Nell’obbligazionario l’Oat francese ha superato il 4% per la prima volta dal 2009, il trentennale Usa è ai massimi dal 2007, il decennale giapponese sfiora il 3% e i mercati azionari cominciano a manifestare una certa febbrilità a fronte dell’impennata dei tassi di interesse un po’ ovunque: è quanto rilevato da Enguerrand Artaz, strategist in forza alla società di gestione La Financière de l’Échiquier. «La mancanza di progressi nel conflitto iraniano, dopo l’annuncio di Donald Trump di non voler prorogare il cessate il fuoco scaduto il 17 agosto, ha sicuramente agito da catalizzatore nel breve termine, ma le cause di questo movimento sono più profonde. Al di là dei timori di un ritorno dell’inflazione dovuto all’Iran, il mercato obbligazionario si trova in effetti al crocevia di una serie di temi strutturanti per l’economia e i mercati. La deriva dei conti pubblici e l’aumento dell’onere del debito nei paesi occidentali da un lato, l’AI e il finanziamento della sua colossale spesa per investimenti dall’altro: queste due problematiche si alimentano a vicenda. Per finanziare lo sviluppo dell’AI i giganti del tech, i cosiddetti hyperscaler, hanno fatto massiccio ricorso ai mercati obbligazionari negli ultimi mesi», continua Artaz. «Da poco meno dell’1% nel 2024 le emissioni obbligazionarie destinate a finanziare l’AI sono passate al 18% del totale delle emissioni investment grade globali nel primo semestre 2026. La corsa al debito degli hyperscaler ha portato a un’impennata globale del volume delle emissioni, che hanno registrato un aumento del 36% dall’inizio dell’anno rispetto allo stesso periodo dell’anno scorso». Intanto lo spread Btp-Bund è sceso a 80,600.

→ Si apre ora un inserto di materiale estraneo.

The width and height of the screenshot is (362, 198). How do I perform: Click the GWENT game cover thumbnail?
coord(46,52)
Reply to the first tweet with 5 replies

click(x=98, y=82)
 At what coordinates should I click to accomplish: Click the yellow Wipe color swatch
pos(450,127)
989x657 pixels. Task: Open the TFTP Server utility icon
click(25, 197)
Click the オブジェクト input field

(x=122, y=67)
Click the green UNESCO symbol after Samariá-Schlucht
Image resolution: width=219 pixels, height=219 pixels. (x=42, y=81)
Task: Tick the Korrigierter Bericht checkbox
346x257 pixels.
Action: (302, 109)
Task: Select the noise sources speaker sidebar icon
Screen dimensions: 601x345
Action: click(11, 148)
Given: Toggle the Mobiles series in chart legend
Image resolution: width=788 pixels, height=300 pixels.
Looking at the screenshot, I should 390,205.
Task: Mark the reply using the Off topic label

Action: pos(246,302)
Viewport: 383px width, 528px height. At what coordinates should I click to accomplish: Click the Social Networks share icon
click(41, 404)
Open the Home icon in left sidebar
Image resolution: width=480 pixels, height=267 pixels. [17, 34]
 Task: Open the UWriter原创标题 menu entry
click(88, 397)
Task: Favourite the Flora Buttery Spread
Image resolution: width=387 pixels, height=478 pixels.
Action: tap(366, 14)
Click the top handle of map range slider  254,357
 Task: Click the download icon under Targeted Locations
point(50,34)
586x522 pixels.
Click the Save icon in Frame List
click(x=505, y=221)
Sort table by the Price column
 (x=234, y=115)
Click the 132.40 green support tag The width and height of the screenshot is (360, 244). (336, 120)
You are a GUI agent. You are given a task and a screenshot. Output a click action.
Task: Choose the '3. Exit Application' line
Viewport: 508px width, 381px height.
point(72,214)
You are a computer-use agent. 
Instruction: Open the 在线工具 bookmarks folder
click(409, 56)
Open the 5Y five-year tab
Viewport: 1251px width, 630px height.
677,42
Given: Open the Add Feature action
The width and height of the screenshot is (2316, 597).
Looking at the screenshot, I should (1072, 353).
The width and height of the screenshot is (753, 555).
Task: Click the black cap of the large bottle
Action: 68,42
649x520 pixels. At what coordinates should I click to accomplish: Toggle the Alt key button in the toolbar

A piazza Affari contrastate Banco Bpm (-0,49%) e Mps (+0,48%). Il cda del Banco ha preso atto dell’offerta dell’istituto senese «non concordata né sollecitata», rilevando che è strutturalmente diversa da quella proposta dalla stessa Bpm in giugno, senza un premio per gli azionisti. Denaro su Stm (+0,77%) in attesa dei risultati di Nvidia che saranno pubblicati oggi negli Usa a mercati chiusi. Vendite su Webuild (-0,54%) dopo che la Consob aveva chiesto informazioni aggiuntive relative all’offerta su Trevi (+0,60%). In leggero progresso Maire (+0,08%). Miglior blue chip è stata Tenaris (+3,74%), seguita da Prysmian (+2,89%), Buzzi (+2,14%) e Inwit (+2,04). Hanno perso terreno Moncler (-2,22%), Brunello Cucinelli (-1,89%), Campari (-1,21%) ed Eni (-1,15%).
Nei cambi, euro poco mosso a 1,1662 dollari. Prosegue la corsa del bitcoin, che ha raggiunto 80 mila dollari (68.554 euro) per la prima volta da maggio grazie al rinnovato interesse degli investitori per il cosiddetto debasement trade, che ha rafforzato il ruolo della criptovaluta come copertura contro il rischio di un indebolimento del biglietto verde. Ancora vendite sul petrolio, con il Brent in calo del 2,56% a 88,22 dollari e il Wti del 2,66% a 82,74 dollari.